Django - Sentry 도입과 적용 원리

정현우·2022년 12월 22일

django django sentry sentry sentry celery

Django Basic to Advanced

목록 보기

34/40

[ 글의 목적: django에 sentry 적용하는 방법 잊을때 다시 보기 위해 기록, sentry 원리 분석에 대한 공유 ]

Sentry

Sentry란 Application 에러 트래킹, 성능 모니터링을 제공해주는 서비스다. django stack에 sentry를 적용하고 어떻게 sentry가 분석하는지 기본 원리와 사용법에 대해서 파악해보자!

sentry는 다음과 같은 framework, stack에서 많이 사용되고 있다 >> .NET, GO, JAVA, JAVASCRIPT, ANGULAR, REACT, VUE, NODE.JS, EXPRESS, PHP, LARAVEL, PYTHON, DJANGO, FLASK, REACT NATIVE, RUBY, RAILS)
가장 큰 이점과 장점은 상태, 예외 관리 이다. 그리고 FE, BE 막론하고 다양한 tech stack을 지원해 하나의 tool로 다양한 code space 관리가 가능하다는 점이다.

1. sentry monitoring system

아래 상황 에서 sentry를 사용하면 아주 도움이 된다. (그렇다고 해서 sentry가 압도적인 만능이라는 얘기는 아니다)

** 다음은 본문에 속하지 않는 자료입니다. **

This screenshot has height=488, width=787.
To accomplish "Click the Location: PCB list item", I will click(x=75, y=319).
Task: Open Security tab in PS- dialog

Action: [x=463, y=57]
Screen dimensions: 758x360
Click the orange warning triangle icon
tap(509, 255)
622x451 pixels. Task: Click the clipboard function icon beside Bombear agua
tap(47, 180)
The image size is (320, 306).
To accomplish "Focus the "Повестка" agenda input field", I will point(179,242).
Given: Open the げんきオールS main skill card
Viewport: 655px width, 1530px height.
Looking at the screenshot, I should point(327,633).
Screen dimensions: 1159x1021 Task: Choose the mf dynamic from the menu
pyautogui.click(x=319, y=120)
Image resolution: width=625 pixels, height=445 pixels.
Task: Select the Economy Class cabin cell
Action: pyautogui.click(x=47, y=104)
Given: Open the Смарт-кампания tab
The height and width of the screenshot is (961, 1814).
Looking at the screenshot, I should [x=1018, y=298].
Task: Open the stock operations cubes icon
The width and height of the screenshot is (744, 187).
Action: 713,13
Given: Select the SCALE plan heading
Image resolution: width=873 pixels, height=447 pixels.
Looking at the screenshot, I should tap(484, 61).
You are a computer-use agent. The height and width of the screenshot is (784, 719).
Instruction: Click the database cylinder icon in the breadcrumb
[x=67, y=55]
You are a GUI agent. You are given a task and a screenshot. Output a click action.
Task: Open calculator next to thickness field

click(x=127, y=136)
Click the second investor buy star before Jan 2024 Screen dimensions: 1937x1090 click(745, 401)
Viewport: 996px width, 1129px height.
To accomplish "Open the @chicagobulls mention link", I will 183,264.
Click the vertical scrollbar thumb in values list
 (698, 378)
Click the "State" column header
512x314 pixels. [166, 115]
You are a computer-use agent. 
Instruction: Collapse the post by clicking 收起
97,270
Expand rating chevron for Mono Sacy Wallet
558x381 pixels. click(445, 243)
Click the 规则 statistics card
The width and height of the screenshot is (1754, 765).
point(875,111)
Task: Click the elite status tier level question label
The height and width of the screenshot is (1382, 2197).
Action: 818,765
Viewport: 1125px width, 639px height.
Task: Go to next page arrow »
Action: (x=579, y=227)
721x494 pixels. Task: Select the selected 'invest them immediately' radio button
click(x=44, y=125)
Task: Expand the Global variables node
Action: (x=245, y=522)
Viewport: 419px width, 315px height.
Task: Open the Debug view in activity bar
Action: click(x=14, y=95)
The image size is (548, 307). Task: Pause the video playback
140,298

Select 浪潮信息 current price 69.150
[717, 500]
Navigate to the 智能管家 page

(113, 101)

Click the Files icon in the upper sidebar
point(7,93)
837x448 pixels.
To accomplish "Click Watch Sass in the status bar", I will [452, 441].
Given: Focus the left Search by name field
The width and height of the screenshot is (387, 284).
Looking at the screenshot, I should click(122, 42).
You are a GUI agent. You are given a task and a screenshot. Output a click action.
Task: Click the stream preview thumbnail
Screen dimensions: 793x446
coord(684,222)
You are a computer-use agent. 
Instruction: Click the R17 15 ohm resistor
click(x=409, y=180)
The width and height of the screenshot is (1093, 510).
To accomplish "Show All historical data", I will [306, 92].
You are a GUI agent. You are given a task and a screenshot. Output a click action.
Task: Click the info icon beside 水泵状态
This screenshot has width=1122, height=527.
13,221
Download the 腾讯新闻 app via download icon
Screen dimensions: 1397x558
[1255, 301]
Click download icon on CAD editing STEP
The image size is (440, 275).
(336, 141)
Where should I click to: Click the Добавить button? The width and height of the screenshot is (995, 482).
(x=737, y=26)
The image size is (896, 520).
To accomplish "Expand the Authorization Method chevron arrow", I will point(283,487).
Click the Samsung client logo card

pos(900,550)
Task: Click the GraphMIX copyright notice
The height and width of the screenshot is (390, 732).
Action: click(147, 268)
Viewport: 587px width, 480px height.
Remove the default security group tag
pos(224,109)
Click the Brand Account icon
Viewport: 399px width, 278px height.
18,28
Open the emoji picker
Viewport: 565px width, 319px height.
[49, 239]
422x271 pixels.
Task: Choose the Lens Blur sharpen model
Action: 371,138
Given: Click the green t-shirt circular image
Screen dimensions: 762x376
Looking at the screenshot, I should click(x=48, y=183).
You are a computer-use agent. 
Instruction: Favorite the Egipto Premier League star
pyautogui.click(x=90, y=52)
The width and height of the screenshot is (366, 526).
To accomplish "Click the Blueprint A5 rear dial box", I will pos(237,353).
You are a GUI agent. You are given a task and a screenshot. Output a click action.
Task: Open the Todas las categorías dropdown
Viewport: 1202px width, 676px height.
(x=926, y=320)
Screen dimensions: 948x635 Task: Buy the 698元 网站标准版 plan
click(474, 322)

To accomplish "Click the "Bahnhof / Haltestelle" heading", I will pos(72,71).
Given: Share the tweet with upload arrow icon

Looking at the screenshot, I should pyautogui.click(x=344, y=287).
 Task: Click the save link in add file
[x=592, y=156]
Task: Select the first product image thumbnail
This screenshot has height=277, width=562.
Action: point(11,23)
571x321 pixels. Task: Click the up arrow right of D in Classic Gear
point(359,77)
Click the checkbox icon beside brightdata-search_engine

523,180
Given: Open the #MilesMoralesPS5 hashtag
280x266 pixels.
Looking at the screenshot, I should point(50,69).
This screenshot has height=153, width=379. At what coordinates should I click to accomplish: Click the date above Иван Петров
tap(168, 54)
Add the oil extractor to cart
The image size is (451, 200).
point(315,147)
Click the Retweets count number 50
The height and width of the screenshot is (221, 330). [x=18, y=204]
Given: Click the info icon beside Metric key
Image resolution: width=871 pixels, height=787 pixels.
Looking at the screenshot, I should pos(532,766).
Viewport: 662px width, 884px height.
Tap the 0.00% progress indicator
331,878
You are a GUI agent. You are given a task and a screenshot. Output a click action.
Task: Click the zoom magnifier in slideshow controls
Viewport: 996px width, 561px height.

application logging을 아무리 잘해도 그 logging 을 하루 종일 볼 수 없다. 설령 elk(efk), grafana loki ... etc 를 사용한다고 해도 "결국은 확인하고 오류를 잘 기록하고, 알려줄 사람(역할)이 필요하다!"
사람마다 사용환경이 천차만별이다. 게다가 기기의 다영성이 폭발적으로 증가하면서 모든 환경을 직접 테스트하는건 불가능에 가까워졌다.
매일 실서버 환경에서 bench-marking을 할 수 없다. latency와 throughput를 측정하는 것은 안정화에 있어서 중요한 수단과 방법이지만 하루종일 이것만 개별적으로 할 수 없다.
에러가 발생하더라도 팀원에게 공유하기 힘들다. 에러 메시지만 덩그러니 또는 로그 파일, (BE restapi 의 경우) curl 만 주면 공유 받는 사람도 다시 분석해야하는 상황이 된다.
MSA concep이라 하나의 모니터링 툴이 다양한 stack에서 지원해주면 좋겠다!

2. django & sentry

공식문서에 더 정확한 내용들이 나와있다.
참고로 sentry는 무조건 무료가 아니다! self-hosting을 하면 완전 free이지만 cloud 환경에서 project 세팅을 하면 유료다. (당연하게도 ㅎㅎ..) 우선 homepage를 통해 cloud project setting을 살펴보자.

1) sentry 회원가입

self hosted vs cloud 비용 비교 분석: https://sentry.io/resources/self-hosted-vs-cloud/
Sentry 사이트에 회원가입을 하고 왼쪽 탐색 사이드바를 보면 Projects 라는 항목이 있다.
이걸 누르고 나타나는 페이지에서 오른쪽 상단에 Create Project를 누르면 새 프로젝트 생성까지 완료다. 이렇게만 해두면 기본적인 세팅은 완료다. (sentry sdk 값은 꼭 필요하다. 그리고 철저하게 private 관리가 필요하다.)

2) django config + sentry

sentry homepage project 생성과 django init & testing 영상을 참고하는 것도 좋다

pip install --upgrade sentry-sdk (raven을 설치하는 시절이 있었느나 이제 sentry-sdk로 대통합)
settings.py 에 아래와 같은 값만 넣으면 끝이다. 진짜 끝이다. celery 까지 같이 tracing이 가능하다.

import sentry_sdk
from sentry_sdk.integrations.celery import CeleryIntegration
from sentry_sdk.integrations.django import DjangoIntegration

sentry_sdk.init(
    dsn=SENTRY_DSN, # "https://<key>@sentry.io/<project>"
    integrations=[
        DjangoIntegration(),
        CeleryIntegration(),
    ],
    
    # 아래 값은 Optional 한 값으니 공식 문서를 체크하길 바란다. 
    environment=env("SENTRY_ENVIRONMENT", default=DJANGO_ENV),
    traces_sample_rate=env.float("SENTRY_TRACES_SAMPLE_RATE", default=1.0),
)

celery를 Standalone 으로 사용할 땐 아래와 같은 세팅을 한다.

import sentry_sdk
from celery import Celery, signals

app = Celery("myapp")

#@signals.worker_init.connect
@signals.celeryd_init.connect
def init_sentry(**_kwargs):
    sentry_sdk.init(dsn="...")

실제로 잘 작동하는지 verify 해보자. url에 무조건 error를 뱉는 api를 하나 매핑해서 테스트를 해보자.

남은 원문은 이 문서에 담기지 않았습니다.